In the vertical upper part of the valve train room on the A-deck provided on the upper part of the upper deck, a double wall is provided to prevent leakage when the fuel supply line and fuel return line pass through the safety area of the engine room. Double-pipe ventilation fan for ventilation of pipes; a knock-out drum for the main engine; And an air reduction unit may be disposed.

Preferably, a monorail crane platform is provided on the upper part of the A-deck, and a vent mast disposed on the starboard or port vertical upper part of the upper deck where the valve train room is located on the monorail crane platform, further comprising: The fuel supply line or fuel return line can be double blocked with a shutoff valve, and the gas in the pipe can be discharged through the vent line extended to the vent mast.

Preferably, the ship is a container carrier, and a monorail crane (Provision Crane) for transporting goods within the ship may be placed on the casing top.

Preferably, the fuel supply line and the fuel return line extend from the engine room to the upper deck and then extend from the upper deck to the starboard or port end of the stern along the lower part of the lashing bridge, and are connected to the hatch coaming on the outside of the hull ( hatch coaming) may extend along the inside of the hull in the longitudinal direction and connect to the valve train room.

In the present invention, ammonia, an eco-friendly fuel, is supplied as fuel for marine engines to reduce greenhouse gas emissions during ship operation and meet regulatory standards set by international conventions.

In particular, the valve train room is composed of a separate closed or partially open compartment at the starboard or port end of the upper deck, and the fuel supply line and fuel return line that pass through the valve train room are routed along the outside of the hull along the length of the hull. It is arranged to extend from the starboard or port end of the stern to connect to the engine room through the lower part of the lashing bridge, and by placing piping on the upper deck using the lower part of the lashing bridge and the inside of the hatch coaming, the piping arrangement in the engine room is minimized to ensure crew safety. It can ensure safety, increase engine responsiveness, and prevent pipe damage from falling objects.

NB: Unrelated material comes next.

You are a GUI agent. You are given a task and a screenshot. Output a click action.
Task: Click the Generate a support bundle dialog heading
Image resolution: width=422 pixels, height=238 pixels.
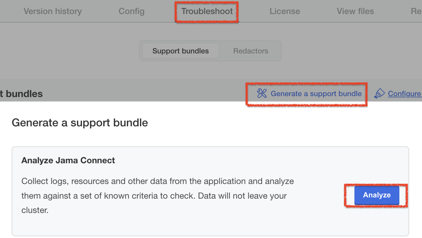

In addition, ammonia vent gas discharged from each fuel supply pipe and fuel supply unit, such as relieving pressure in the pipe or changing fuel mode, can be quickly and safely discharged overboard, thereby preventing the risk of hull corrosion.

Figure 1 schematically shows a cross-sectional view of a liquefied gas fuel vessel using an arrangement structure according to an embodiment of the present invention.
Figure 2 is a schematic plan view of the upper deck (a), A-deck (b), B-deck (c), monorail crane platform (d), and stringer (e) in the ship arrangement structure shown in Figure 1.

In order to fully understand the operational advantages of the present invention and the objectives achieved by practicing the present invention, reference should be made to the accompanying drawings illustrating preferred embodiments of the present invention and the contents described in the accompanying drawings.

Hereinafter, the structure and operation of a preferred embodiment of the present invention will be described in detail with reference to the attached drawings. Here, in adding reference numerals to components in each drawing, it should be noted that identical components are indicated with the same reference numerals as much as possible, even if they are shown in different drawings.

Hereinafter, the ship in the present invention refers to all types of ships equipped with an engine that can use ammonia as fuel for the ship's engine, and representative examples include container carriers, ultra-large container ships, LPG carriers (LNG Carriers), and LNG carriers. , ships with self-propulsion capabilities such as liquid hydrogen carriers, liquid hydrogen carriers, and ammonia carriers, as well as offshore structures that do not have propulsion capabilities but are floating at sea may also be included.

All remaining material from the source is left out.